EXERCISE INSTRUCTIONS | What is the number of lines in the listing below that contain the string "from"? Give that number only.

--- DATA EXTRACT Enclosed Below ---

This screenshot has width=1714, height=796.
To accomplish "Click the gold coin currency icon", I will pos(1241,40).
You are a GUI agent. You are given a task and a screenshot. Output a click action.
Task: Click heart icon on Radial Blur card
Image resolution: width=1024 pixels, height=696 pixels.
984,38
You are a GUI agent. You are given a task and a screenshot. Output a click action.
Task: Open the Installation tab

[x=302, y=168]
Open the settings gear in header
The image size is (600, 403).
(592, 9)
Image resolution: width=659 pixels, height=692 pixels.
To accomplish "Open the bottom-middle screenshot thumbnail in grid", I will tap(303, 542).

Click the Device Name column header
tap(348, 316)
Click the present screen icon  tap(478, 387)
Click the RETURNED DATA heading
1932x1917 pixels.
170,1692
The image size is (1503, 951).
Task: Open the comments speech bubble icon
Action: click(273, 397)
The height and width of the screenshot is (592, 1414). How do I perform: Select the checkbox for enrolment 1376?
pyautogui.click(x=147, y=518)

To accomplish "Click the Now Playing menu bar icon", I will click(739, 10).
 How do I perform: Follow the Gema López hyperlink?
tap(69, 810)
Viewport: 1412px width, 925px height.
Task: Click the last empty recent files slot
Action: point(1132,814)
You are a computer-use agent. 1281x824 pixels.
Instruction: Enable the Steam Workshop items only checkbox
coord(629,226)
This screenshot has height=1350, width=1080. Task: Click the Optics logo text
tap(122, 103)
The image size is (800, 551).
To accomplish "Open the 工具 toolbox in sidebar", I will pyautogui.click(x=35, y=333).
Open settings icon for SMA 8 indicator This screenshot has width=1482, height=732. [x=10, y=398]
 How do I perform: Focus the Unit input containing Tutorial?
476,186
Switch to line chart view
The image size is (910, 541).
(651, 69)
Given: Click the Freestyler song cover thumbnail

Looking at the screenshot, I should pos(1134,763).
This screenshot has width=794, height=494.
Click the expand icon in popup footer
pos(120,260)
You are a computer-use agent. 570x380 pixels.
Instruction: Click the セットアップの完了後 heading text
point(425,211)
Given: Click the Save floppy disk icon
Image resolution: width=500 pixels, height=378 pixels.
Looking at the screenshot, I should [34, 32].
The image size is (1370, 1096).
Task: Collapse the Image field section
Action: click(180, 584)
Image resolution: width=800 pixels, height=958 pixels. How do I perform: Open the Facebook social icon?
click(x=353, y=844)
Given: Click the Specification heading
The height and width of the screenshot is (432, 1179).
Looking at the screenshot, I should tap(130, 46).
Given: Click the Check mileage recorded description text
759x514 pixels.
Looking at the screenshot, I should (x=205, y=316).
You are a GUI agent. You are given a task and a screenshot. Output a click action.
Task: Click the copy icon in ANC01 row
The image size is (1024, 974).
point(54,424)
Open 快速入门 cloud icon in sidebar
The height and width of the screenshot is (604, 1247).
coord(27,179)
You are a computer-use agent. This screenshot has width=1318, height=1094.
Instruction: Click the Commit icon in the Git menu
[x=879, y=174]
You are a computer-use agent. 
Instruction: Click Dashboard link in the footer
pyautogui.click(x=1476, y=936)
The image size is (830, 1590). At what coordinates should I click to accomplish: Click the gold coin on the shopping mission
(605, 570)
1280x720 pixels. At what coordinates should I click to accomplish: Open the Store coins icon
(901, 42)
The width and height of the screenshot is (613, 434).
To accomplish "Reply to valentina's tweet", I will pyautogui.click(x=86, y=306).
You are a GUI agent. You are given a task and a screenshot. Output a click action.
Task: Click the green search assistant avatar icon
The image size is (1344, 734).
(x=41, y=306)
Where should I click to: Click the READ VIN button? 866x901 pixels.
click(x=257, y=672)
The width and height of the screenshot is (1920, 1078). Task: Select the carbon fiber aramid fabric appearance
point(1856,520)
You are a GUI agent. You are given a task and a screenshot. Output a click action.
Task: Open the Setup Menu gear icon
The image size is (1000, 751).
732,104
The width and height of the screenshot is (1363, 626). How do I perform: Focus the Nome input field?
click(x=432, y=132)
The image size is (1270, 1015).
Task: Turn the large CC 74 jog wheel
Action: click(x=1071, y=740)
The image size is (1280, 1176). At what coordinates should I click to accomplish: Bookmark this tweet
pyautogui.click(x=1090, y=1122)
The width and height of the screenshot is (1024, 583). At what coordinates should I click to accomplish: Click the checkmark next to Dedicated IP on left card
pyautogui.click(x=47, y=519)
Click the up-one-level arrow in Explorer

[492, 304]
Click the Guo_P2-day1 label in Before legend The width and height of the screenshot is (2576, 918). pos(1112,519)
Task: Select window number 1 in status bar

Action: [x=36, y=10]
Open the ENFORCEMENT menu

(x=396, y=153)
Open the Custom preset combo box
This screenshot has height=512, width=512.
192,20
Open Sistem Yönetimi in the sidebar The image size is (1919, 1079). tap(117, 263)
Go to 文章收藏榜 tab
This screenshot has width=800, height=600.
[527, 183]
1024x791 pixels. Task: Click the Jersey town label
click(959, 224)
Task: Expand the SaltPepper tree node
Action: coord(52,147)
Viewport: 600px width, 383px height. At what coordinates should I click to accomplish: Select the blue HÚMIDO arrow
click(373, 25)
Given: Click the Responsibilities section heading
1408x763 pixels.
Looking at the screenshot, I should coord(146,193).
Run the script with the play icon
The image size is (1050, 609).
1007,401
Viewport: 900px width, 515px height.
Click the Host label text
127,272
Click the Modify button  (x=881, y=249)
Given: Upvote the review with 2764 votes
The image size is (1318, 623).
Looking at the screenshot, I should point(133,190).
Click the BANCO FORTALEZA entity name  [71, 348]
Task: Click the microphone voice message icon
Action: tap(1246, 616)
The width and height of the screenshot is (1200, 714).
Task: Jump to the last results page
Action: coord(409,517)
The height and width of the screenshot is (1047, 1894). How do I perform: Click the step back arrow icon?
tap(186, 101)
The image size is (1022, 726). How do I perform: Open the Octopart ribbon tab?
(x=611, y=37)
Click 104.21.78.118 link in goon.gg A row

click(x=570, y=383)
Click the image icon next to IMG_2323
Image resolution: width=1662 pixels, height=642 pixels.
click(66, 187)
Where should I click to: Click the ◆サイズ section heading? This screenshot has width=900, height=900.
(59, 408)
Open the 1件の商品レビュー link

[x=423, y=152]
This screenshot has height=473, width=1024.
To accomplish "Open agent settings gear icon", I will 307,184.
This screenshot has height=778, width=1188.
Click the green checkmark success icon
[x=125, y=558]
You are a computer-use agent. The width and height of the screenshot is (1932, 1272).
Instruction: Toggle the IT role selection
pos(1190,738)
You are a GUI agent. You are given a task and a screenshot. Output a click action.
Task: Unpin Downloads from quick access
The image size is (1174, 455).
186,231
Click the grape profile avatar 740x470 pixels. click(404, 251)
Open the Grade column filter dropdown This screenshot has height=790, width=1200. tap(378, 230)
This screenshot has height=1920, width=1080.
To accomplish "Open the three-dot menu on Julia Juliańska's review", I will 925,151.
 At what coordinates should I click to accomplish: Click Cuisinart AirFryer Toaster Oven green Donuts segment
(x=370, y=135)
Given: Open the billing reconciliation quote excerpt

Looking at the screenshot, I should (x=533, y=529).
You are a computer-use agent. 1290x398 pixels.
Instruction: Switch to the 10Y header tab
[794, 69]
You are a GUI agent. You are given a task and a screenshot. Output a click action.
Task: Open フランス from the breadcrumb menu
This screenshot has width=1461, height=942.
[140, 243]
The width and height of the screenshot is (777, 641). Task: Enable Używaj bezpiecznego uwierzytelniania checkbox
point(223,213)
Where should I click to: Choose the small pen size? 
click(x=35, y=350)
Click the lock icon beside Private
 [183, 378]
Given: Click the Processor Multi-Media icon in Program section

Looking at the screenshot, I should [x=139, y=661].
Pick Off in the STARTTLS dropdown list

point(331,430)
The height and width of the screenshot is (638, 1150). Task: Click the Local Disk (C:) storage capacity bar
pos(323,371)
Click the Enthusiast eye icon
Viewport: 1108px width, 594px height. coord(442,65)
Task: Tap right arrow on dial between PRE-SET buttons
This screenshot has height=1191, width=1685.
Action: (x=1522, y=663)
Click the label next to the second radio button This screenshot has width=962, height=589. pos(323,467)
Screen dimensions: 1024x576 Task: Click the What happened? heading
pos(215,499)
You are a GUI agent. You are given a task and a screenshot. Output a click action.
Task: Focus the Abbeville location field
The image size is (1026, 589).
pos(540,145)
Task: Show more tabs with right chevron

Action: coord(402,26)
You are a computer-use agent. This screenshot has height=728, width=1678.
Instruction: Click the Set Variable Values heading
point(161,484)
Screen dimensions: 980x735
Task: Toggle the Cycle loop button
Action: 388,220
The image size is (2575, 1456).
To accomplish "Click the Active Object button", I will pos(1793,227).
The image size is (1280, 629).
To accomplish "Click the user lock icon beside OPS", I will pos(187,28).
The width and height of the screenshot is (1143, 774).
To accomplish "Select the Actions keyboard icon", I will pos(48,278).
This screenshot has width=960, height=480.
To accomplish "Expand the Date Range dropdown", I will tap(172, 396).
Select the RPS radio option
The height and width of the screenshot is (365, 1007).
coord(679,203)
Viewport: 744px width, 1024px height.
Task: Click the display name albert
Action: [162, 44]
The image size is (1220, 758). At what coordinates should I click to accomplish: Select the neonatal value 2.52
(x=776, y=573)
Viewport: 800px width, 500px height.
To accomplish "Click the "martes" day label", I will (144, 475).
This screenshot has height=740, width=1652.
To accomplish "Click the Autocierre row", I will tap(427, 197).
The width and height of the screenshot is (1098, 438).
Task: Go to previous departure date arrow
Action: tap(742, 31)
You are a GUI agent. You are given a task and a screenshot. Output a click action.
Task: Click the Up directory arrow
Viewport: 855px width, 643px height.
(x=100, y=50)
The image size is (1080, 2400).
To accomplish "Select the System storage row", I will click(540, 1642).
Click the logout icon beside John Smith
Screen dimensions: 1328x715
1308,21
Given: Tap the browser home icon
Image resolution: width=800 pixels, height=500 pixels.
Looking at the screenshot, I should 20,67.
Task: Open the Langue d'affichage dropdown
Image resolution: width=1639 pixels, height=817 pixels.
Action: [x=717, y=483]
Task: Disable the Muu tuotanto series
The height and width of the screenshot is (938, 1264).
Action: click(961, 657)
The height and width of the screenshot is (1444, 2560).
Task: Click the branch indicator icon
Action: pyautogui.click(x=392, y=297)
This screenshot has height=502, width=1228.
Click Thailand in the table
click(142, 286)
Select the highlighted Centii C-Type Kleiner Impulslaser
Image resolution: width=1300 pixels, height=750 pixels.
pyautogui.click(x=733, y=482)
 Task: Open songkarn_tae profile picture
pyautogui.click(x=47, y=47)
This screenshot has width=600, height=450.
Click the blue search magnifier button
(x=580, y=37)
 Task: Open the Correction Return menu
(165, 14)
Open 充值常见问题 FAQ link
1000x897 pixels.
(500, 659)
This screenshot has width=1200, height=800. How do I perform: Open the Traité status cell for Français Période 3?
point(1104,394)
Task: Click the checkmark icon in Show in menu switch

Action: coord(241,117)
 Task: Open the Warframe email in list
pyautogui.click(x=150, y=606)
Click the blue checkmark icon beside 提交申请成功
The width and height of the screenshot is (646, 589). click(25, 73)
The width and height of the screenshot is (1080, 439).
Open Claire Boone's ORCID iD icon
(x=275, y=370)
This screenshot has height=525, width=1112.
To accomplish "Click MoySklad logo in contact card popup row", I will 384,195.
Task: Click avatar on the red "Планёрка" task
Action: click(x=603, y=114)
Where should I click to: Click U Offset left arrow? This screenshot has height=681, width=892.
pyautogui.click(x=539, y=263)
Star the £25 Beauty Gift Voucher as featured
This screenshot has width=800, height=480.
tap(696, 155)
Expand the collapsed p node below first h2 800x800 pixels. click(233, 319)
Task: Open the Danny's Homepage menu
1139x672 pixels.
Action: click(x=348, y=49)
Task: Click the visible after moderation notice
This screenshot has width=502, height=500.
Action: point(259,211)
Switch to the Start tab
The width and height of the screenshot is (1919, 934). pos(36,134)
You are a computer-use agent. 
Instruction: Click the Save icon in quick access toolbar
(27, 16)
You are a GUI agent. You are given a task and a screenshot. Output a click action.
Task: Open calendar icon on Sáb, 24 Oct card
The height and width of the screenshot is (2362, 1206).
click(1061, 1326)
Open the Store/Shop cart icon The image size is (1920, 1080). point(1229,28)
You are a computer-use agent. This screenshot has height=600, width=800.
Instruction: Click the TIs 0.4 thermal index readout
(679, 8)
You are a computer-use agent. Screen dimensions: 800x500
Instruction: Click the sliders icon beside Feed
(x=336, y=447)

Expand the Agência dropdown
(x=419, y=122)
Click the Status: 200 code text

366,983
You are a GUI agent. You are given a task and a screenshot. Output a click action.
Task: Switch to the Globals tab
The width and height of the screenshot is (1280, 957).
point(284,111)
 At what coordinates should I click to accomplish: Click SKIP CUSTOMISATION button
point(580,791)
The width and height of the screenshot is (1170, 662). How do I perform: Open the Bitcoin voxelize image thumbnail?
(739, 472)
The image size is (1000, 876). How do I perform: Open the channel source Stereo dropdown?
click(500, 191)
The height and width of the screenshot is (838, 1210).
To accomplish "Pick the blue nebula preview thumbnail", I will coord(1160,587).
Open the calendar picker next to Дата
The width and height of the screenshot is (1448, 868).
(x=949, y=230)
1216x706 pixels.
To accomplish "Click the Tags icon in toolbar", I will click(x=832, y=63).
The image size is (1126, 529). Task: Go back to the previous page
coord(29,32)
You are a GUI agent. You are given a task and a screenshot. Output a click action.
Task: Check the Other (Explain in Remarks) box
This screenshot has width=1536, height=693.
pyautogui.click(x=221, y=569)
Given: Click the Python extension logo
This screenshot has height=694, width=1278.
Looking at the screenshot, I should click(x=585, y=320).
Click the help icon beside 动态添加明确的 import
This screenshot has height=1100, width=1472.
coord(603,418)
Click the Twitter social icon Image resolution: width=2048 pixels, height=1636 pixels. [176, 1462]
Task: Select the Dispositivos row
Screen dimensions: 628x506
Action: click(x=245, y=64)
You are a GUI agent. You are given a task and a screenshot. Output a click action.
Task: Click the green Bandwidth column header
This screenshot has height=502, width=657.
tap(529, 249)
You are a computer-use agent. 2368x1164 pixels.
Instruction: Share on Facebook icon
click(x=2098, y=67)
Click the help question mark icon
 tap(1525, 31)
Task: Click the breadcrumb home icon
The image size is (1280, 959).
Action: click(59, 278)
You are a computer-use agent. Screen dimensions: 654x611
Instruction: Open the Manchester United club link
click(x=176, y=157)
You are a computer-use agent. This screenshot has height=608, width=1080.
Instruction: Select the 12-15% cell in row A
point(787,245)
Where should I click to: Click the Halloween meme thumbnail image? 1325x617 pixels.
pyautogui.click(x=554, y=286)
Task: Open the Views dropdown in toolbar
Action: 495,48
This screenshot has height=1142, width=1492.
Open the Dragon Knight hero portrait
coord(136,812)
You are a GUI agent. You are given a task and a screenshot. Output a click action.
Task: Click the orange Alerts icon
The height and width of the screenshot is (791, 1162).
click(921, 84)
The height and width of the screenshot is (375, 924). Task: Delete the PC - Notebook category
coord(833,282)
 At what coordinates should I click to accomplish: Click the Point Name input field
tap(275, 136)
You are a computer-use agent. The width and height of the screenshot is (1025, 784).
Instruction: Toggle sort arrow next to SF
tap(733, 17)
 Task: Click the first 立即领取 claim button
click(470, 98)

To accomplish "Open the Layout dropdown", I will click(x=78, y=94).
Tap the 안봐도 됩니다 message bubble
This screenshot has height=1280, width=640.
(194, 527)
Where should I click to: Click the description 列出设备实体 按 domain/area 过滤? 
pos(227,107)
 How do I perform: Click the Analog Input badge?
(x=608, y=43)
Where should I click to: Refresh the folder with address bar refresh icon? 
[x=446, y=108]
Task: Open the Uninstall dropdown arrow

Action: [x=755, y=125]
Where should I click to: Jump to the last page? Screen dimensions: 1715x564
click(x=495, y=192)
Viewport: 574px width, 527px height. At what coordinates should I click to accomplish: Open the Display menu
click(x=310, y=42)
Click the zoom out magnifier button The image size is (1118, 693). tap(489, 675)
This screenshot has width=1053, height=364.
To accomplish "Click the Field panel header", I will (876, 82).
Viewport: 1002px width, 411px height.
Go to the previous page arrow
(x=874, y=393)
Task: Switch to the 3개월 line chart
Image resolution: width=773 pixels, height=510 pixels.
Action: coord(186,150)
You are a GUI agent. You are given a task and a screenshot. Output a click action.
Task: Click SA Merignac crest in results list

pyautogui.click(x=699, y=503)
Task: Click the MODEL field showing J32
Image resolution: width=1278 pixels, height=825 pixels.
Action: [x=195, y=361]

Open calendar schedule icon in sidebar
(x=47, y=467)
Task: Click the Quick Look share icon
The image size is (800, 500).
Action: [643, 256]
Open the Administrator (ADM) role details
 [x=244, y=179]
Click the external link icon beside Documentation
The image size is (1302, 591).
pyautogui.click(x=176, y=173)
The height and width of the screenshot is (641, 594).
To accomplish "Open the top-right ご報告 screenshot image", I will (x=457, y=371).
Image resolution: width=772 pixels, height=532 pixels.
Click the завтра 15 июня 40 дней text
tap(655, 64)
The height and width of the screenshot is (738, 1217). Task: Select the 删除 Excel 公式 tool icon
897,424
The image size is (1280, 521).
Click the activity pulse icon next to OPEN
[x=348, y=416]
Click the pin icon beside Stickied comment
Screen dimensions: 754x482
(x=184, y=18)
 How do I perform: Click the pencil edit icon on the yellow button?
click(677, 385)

--- End of Enclosed DATA EXTRACT ---

COMPLETED TASK | 2